Reinforcement learning dates back to the early days of cybernetics and work in statistics, psychology, neuroscience, and computer science. In the last five to ten years, it has attracted rapidly increasing interest in the machine learning and artificial intelligence communities. Its promise is beguiling--a way of programming agents by reward and punishment without needing to specify how the task is to be achieved. But there are formidable computational obstacles to fulfilling the promise.
This paper surveys the historical basis of reinforcement learning and some of the current work from a computer science perspective. We give a high-level overview of the field and a taste of some specific approaches. It is, of course, impossible to mention all of the important work in the field; this should not be taken to be an exhaustive account.

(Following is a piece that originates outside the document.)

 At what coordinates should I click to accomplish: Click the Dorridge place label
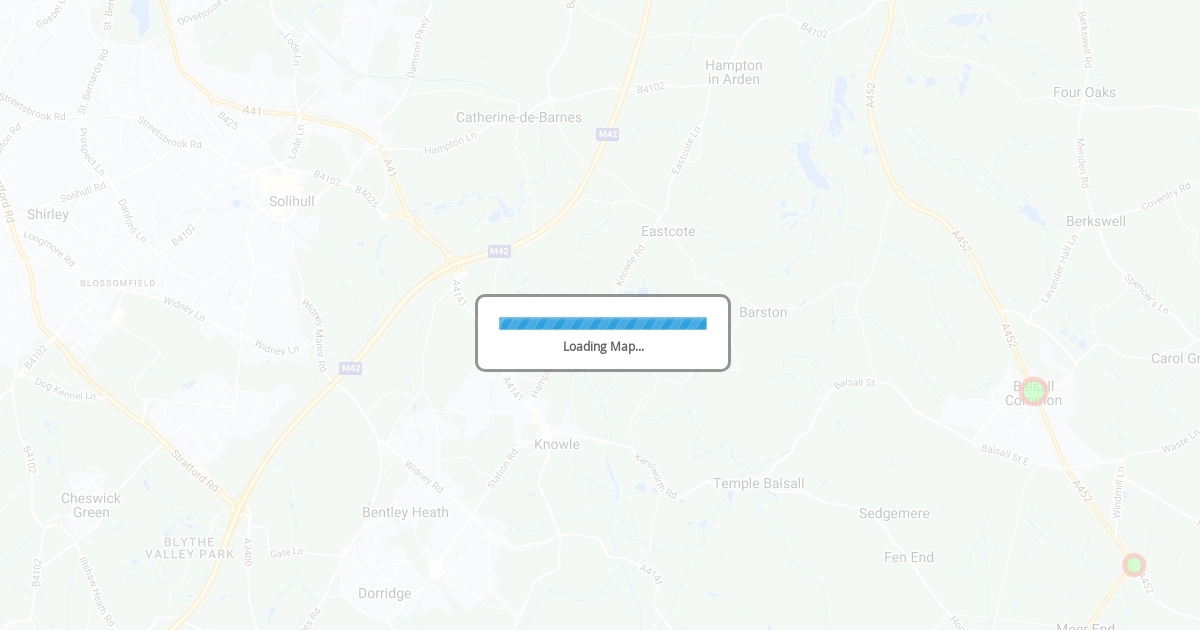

Reinforcement learning is the problem faced by an agent that must learn behavior through trial-and-error interactions with a dynamic environment. The work described here has a strong family resemblance to eponymous work in psychology, but differs considerably in the details and in the use of the word ``reinforcement.'' It is appropriately thought of as a class of problems, rather than as a set of techniques.

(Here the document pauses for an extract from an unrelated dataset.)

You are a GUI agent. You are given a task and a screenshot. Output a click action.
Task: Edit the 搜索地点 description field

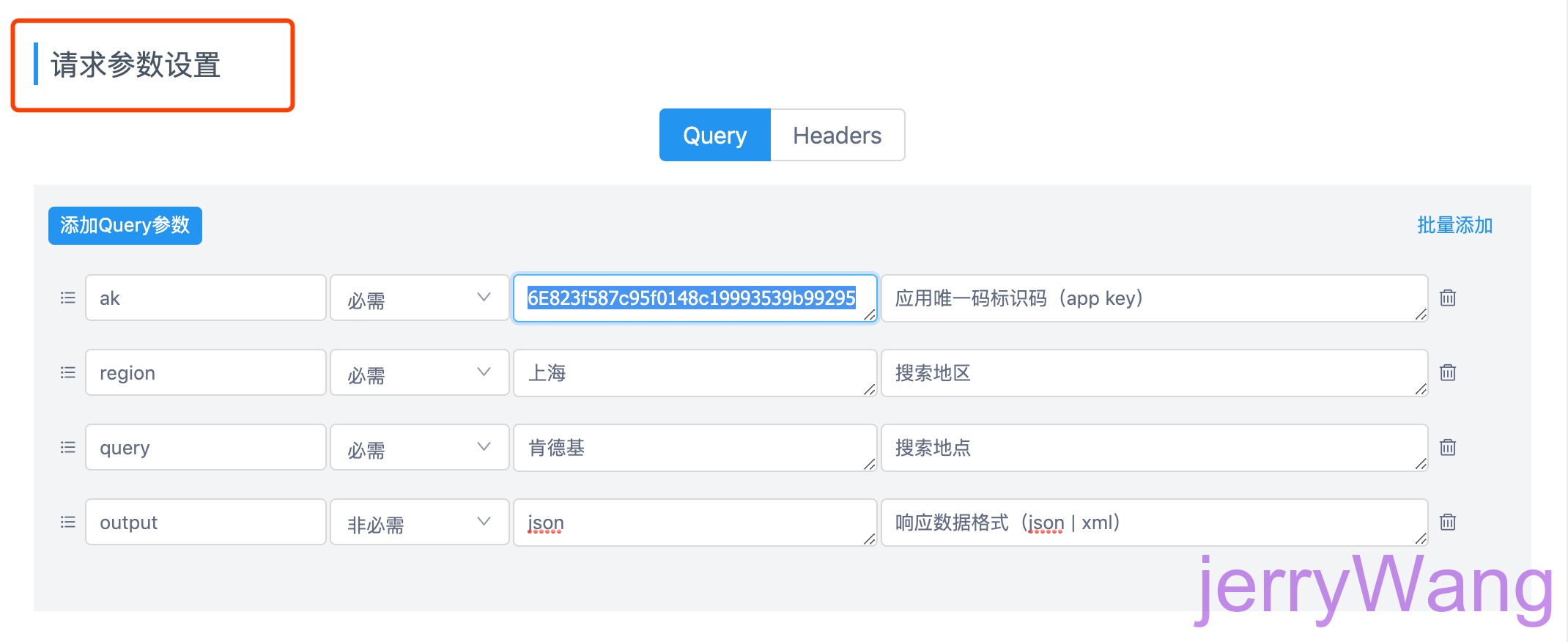coord(1152,448)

There are two main strategies for solving reinforcement-learning problems. The first is to search in the space of behaviors in order to find one that performs well in the environment. This approach has been taken by work in genetic algorithms and genetic programming, as well as some more novel search techniques . The second is to use statistical techniques and dynamic programming methods to estimate the utility of taking actions in states of the world. This paper is devoted almost entirely to the second set of techniques because they take advantage of the special structure of reinforcement-learning problems that is not available in optimization problems in general. It is not yet clear which set of approaches is best in which circumstances.
The rest of this section is devoted to establishing notation and describing the basic reinforcement-learning model. Section 2 explains the trade-off between exploration and exploitation and presents some solutions to the most basic case of reinforcement-learning problems, in which we want to maximize the immediate reward. Section 3 considers the more general problem in which rewards can be delayed in time from the actions that were crucial to gaining them. Section 4 considers some classic model-free algorithms for reinforcement learning from delayed reward: adaptive heuristic critic, and Q-learning. Section 5 demonstrates a continuum of algorithms that are sensitive to the amount of computation an agent can perform between actual steps of action in the environment. Generalization--the cornerstone of mainstream machine learning research--has the potential of considerably aiding reinforcement learning, as described in Section 6. Section 7 considers the problems that arise when the agent does not have complete perceptual access to the state of the environment. Section 8 catalogs some of reinforcement learning's successful applications. Finally, Section 9 concludes with some speculations about important open problems and the future of reinforcement learning.